本年調査においても直近1年以内のタッチ決済利用経験の有無別に満足度を見ると、タッチ決済を利用した顧客は利用しなかった顧客に比べ、満足度が高いことが確認された。満足度の違いをファクター別に見ると、「ポイントプログラム」と「会員向けサービス/特典」での差が最も大きく、カード会社によってはタッチ決済の利用によってポイント還元率を増やしているほか、タッチ決済のみを対象としたキャンペーンを実施している会社もあることなどが背景にあると推察される。

  • タッチ決済利用有無における総合満足度

タッチ決済の利用有無における満足度の差は若年層ほど大きく、加えてクレジットカードを高頻度で利用する顧客ほど満足度が高い。またタッチ決済を利用した顧客は、利用していない顧客に比べ、主利用カードの継続意向、増額意向、推奨意向(「そう思う」、「まあそう思う」の合計)といったロイヤルティがいずれも高いことも確認された。

2024年クレジットカード顧客満足度「プレミアム部門」

  • J.D. パワー 2024年クレジットカード顧客満足度調査「プレミアム部門」

アメリカン・エキスプレス(683ポイント)が、「クレジット機能」、「ポイントプログラム」、「会員向けサービス/特典」、「手続き・サポート」の4ファクターで最高評価を受け第1位となった。第2位は「年会費」ファクターで最高評価のJCBカード(677ポイント)で、第3位はダイナースクラブカード(648ポイント)だった。

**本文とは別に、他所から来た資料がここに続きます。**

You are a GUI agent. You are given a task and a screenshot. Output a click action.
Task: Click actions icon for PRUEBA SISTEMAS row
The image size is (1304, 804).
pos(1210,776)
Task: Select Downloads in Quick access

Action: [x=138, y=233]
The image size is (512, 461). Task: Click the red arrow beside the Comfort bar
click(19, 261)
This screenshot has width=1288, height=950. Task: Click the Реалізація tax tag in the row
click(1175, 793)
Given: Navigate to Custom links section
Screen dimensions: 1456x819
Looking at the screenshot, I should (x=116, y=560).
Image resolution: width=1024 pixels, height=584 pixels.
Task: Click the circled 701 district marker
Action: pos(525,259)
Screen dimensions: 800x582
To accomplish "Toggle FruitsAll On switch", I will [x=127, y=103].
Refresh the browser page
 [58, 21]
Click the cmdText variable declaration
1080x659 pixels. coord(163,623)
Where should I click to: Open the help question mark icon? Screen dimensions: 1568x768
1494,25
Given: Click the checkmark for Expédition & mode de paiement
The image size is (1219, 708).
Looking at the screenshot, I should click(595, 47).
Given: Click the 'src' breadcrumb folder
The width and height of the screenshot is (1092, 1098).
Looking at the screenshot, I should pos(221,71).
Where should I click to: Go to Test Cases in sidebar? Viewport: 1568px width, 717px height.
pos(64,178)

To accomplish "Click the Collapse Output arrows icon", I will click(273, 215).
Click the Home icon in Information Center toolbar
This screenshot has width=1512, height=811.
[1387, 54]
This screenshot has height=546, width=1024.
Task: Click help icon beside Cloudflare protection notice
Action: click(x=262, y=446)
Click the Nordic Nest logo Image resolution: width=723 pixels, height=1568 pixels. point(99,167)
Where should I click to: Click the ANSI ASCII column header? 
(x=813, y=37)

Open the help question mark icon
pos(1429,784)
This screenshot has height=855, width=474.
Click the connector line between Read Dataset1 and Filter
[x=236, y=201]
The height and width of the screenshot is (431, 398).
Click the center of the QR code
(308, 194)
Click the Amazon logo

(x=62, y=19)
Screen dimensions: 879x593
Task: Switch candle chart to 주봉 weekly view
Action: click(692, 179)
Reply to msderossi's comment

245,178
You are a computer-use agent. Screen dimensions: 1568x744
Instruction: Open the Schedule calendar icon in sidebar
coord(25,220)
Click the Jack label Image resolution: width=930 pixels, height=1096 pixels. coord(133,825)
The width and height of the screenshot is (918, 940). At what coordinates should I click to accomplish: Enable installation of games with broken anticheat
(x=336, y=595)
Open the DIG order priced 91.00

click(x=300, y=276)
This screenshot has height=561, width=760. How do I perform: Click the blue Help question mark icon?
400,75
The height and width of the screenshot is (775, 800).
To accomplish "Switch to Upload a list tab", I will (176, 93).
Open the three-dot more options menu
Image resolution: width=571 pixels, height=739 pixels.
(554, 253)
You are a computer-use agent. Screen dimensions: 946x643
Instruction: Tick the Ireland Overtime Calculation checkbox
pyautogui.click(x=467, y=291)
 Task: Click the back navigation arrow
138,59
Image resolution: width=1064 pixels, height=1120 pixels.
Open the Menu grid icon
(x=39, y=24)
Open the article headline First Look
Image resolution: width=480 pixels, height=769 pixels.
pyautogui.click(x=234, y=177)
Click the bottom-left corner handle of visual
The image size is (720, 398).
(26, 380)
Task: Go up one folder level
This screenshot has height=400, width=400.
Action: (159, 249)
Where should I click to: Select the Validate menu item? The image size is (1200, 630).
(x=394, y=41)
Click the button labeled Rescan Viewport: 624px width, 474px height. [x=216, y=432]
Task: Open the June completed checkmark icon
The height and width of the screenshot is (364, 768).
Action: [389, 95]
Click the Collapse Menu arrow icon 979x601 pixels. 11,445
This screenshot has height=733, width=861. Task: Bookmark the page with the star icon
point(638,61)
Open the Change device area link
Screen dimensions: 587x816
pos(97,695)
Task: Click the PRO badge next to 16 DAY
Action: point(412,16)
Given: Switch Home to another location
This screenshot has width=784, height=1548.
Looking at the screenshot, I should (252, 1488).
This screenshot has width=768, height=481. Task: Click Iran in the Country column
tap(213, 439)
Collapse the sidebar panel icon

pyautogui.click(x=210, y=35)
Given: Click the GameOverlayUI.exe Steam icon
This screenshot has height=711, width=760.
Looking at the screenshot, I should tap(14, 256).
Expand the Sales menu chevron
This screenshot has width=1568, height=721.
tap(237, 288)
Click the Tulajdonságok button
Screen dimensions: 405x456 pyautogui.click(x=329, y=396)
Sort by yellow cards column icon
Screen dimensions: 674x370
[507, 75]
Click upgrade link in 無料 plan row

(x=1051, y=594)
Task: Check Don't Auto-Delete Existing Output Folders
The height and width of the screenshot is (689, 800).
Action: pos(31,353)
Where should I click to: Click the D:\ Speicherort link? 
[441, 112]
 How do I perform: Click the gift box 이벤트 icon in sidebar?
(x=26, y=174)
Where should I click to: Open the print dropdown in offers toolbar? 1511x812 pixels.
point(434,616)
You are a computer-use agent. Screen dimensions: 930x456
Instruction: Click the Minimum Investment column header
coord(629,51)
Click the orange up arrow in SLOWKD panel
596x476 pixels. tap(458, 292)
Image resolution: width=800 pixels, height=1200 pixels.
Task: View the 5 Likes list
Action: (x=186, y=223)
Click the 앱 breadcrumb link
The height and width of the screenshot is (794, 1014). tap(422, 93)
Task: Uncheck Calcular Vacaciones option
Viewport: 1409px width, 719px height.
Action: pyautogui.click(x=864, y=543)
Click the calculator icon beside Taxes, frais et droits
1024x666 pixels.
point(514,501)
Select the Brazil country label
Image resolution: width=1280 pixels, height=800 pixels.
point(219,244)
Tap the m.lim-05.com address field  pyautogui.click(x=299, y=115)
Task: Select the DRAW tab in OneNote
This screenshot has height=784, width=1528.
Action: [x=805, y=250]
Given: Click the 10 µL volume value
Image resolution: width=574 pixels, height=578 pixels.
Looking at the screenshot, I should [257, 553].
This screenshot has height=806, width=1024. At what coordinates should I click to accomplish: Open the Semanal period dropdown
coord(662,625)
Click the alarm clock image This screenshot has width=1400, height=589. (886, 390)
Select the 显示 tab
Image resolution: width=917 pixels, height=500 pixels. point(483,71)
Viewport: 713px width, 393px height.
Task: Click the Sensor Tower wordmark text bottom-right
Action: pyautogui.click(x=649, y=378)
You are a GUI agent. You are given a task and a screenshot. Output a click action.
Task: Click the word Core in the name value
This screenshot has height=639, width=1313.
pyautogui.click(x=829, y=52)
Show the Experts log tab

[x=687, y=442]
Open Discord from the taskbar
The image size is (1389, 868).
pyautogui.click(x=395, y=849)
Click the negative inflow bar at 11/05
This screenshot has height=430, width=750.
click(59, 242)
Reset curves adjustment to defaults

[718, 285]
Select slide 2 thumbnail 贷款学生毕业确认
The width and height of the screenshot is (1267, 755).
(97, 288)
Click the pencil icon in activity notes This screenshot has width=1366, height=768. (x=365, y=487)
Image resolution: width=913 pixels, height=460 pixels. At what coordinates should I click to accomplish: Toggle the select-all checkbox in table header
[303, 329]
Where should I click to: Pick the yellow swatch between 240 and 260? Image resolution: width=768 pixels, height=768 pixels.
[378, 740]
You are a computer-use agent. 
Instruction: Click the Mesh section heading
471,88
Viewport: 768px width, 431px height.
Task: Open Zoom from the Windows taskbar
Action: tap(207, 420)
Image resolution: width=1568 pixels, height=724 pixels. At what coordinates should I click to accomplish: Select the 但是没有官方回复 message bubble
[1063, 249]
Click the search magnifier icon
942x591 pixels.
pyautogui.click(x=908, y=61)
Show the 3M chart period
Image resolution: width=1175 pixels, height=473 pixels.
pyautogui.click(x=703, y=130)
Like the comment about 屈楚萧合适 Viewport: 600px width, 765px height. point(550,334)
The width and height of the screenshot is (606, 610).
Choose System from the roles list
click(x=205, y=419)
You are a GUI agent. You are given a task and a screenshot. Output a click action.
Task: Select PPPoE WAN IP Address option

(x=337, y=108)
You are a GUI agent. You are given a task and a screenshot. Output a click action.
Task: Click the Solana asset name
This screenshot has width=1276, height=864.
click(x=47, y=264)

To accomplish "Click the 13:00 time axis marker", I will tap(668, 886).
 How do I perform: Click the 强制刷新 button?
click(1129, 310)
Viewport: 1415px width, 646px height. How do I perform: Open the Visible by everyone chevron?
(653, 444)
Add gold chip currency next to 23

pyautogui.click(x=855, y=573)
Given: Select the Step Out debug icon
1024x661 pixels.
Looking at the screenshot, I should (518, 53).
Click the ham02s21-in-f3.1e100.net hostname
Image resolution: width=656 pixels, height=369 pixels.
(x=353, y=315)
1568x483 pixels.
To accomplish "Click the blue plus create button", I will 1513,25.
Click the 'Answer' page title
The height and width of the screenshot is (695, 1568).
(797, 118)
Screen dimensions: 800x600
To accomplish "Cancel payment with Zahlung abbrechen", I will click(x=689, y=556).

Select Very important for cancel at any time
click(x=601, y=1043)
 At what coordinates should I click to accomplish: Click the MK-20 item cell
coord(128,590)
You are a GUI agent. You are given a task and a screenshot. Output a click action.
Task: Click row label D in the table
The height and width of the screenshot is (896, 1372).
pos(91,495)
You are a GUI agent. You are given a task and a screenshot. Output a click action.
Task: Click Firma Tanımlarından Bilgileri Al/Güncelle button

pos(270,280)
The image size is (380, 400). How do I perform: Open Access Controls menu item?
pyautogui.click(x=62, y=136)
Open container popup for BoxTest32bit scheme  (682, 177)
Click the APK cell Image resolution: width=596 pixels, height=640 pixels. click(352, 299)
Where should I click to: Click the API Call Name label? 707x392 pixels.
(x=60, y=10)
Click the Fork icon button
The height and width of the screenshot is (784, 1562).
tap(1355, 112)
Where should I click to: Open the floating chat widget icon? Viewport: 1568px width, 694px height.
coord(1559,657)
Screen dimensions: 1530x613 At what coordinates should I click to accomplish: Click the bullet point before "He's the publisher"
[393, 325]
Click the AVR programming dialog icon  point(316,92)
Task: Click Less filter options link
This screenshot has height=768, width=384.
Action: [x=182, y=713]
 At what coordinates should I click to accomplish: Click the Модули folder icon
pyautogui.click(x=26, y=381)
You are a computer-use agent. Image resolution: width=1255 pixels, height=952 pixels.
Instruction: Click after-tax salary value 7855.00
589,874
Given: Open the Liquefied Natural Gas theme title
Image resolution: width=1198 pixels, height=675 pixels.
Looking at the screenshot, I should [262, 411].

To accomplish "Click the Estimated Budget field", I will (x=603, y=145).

2024年クレジットカード顧客満足度「ハイステータス部門」

  • J.D. パワー 2024年クレジットカード顧客満足度調査「ハイステータス部門」

ハイステータス部門では、エポスカード(671ポイント)が3年連続の総合満足度第1位を獲得した。第2位はPayPayカード(666ポイント)で、「ポイントプログラム」、「会員向けサービス/特典」の2ファクターで最高評価だった。第3位は「クレジット機能」ファクターで最高評価の三井住友カード(664ポイント)だった。

2024年クレジットカード顧客満足度「スタンダード部門」

  • J.D. パワー 2024年クレジットカード顧客満足度調査「スタンダード部門」

スタンダード部門では、エポスカード(697ポイント)が7年連続の総合満足度第1位に。「年会費」ファクターで最高評価を受けた。第2位は楽天カード(675ポイント)で、「クレジット機能」、「ポイントプログラム」、「会員向けサービス/特典」の3ファクターで最高評価だった。第3位は三井住友カード(647ポイント)だった。

2024年クレジットカード顧客満足度「年会費無料部門」

  • J.D. パワー 2024年クレジットカード顧客満足度調査「年会費無料部門」

年会費無料部門では、JCBカード(691ポイント)が2年連続の総合満足度第1位を獲得。「クレジット機能」、「会員向けサービス/特典」の2ファクターで最高評価だった。第2位は楽天カード(681ポイント)で、「ポイントプログラム」、「手続き・サポート」の2ファクターで最高評価。第3位は三井住友カード(672ポイント)だった。